Eleven of our patients had transient movement disorders, 10 showing tremor on emergence from general anesthesia, and one, a transient focal dystonia of the upper limb. Whereas some case reports underlined the efficacy of PRO in the management of RSE (18,19), others described abnormal movements, posturing, and seizure-like activity related to its use (42–50). However, no EEG data were available in most of these cases. Conversely, other studies prospectively investigating motor phenomena related to PRO by using EEG concluded that these were nearly always nonepileptic (51–54). A recent systematic review including 81 patients with PRO-related “seizures” highlighted the underuse of EEG (performed in one third of patients only, and showing epileptic activity in two subjects) and the low involvement of neurologists (consulted in 17% of cases only) (55). It is thus likely that the aforementioned “seizures” might have been confused with abnormal movements, including opisthotonus, increased tone with twitching and rhythmic movements (29,55,56), which are probably caused by subcortical dopaminergic excitatory activity induced by a low dose of PRO. These movements disappear as cortical GABA inhibition occurs at higher doses (51). PRO might also act as a glycine antagonist in subcortical and spinal structures (47,56,57), explaining the occurrence of opisthotonus. The subcortical action of PRO is suggested by its antipruritic and antiemetic properties (52). Similar abnormal movements can be encountered with many other anesthetics (58–61).

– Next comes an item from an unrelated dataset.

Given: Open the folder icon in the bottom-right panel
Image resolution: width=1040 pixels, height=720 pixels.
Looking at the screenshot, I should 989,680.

In conclusion, in our series, PRO administered concomitantly with CZP and PHT was effective in controlling most of RSE episodes by inducing burst suppression on cEEG. PRO was well tolerated, and PRO infusion syndrome was not seen. This seems to make relative recent concerns about possible increased mortality of PRO-treated patients with SE (62). Furthermore, our data suggest that the use of PRO may result in a shorter duration of treatment. Thus our series, which, to our knowledge, is the largest to date, confirmed that PRO may constitute an alternative therapy to barbiturates for the management of patients with RSE. However, a randomized controlled study is required to compare directly the effectiveness of barbiturates and PRO in the treatment of RSE.